Sunday, March 8, 2009

Those unforgiven teacher loans: sorting out the story

Roughly 4,000 Kentucky teachers are being told they'll have to pay off loans that a state agency --the Student Loan People--had promised to pay for them under its "Best in Class" program. Today's Herald-Leader editorial has the basics in a nutshell:
Beginning in the 1990s, Congress significantly upped federal subsidies to lenders who make student loans. This boosted the profits and stock prices of banks. In Kentucky, the non-profit student-loan agency pumped the excess revenue into aid to borrowers studying to work in shortage areas: teachers and counselors, nurses and public service attorneys.
When Democrats took control of Congress in 2006, Congress reduced the subsidies and put the savings into direct student aid, a better use of taxpayers' money. But the flow of dollars into non-profit lenders, including Kentucky's loan forgiveness program, was also disrupted.
About that time the Fletcher administration and legislature raided or redirected almost $90 million from the state student aid agency's reserves and revenue to balance the state budget.
That chronology, though, still leaves a puzzle.
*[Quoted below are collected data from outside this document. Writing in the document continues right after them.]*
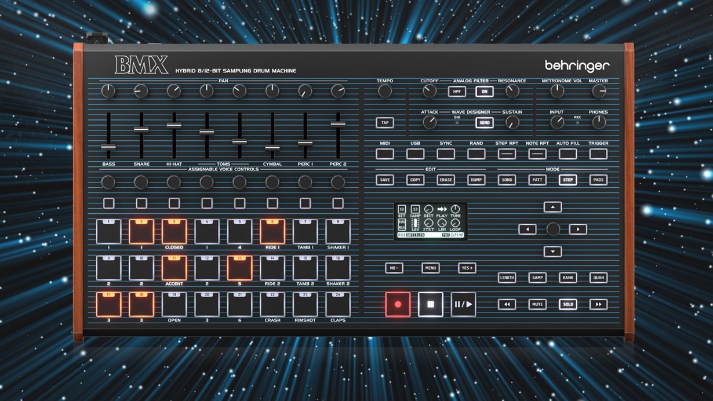Open the MENU button below the display
The width and height of the screenshot is (713, 401).
(430, 268)
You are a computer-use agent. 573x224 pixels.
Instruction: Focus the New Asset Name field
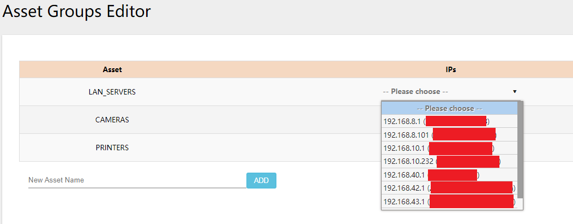tap(136, 180)

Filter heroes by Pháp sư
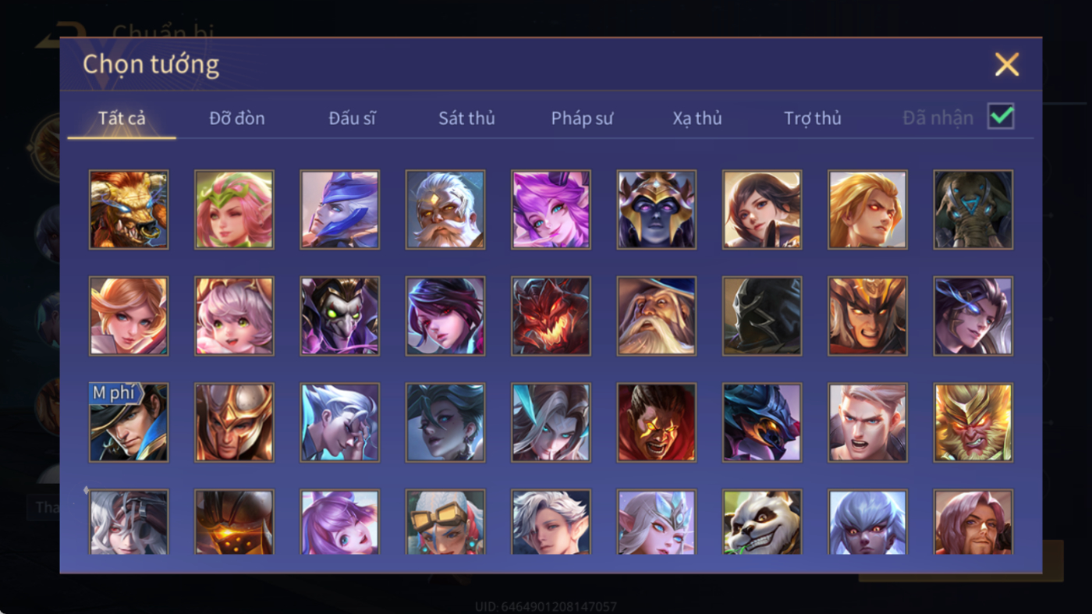coord(582,118)
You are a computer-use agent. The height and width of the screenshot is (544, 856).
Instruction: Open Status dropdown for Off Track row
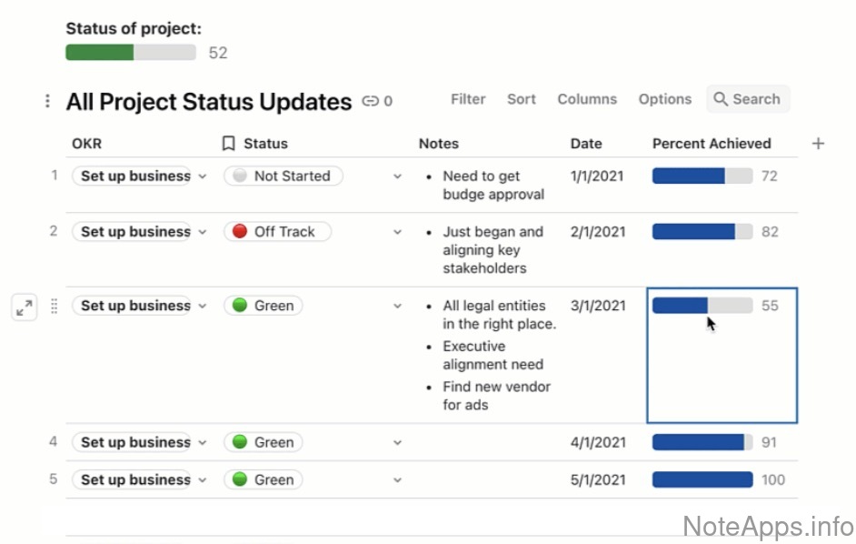click(397, 232)
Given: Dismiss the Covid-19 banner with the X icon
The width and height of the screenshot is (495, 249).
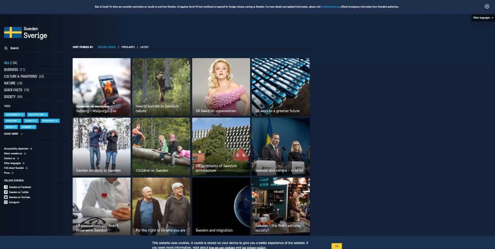Looking at the screenshot, I should pyautogui.click(x=487, y=6).
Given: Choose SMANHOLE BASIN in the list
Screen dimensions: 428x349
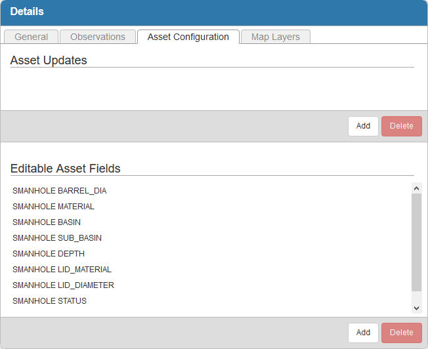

If the Student Loan People assumed that the federal government would send the same money year after year, they were building on sand. They should have known better.

If the Student Loan People knew the feds could not be trusted, and reserved clearly labeled money each year to honor their promises, that's a more responsible story. The state officials who ran off with the money then are the ones who did the harm.

Only, that can't be the full story. The Student Loan people didn't cut off the promises until June 30, 2008. Governor Fletcher's term ended in 2007, and the last Fletcher budget passed in 2006.

How much of this sad story is about bad program planning, and how much of it was good planning undermined by bad legislation? Do we prevent repeats by watching the agency or watching the budget process? I still can't tell.

What I can tell is this. The Best in Class program asked able young adults to step up to urgent work, teaching math and science and foreign languages, and responding to the learning needs of students with disabilities and limited English proficiency. They are delivering for the Commonwealth. The Commonwealth should deliver for them.

1 comment:

  1. Thank you for highlighting this disaster. I am one of the teachers affected by the Best in Class program and I too believe that the state and the agency should take credit for the bad planning and legislation. I feel that it was a bait and switch and the borrowers are the only ones who are not benefiting from the promise. Thank you.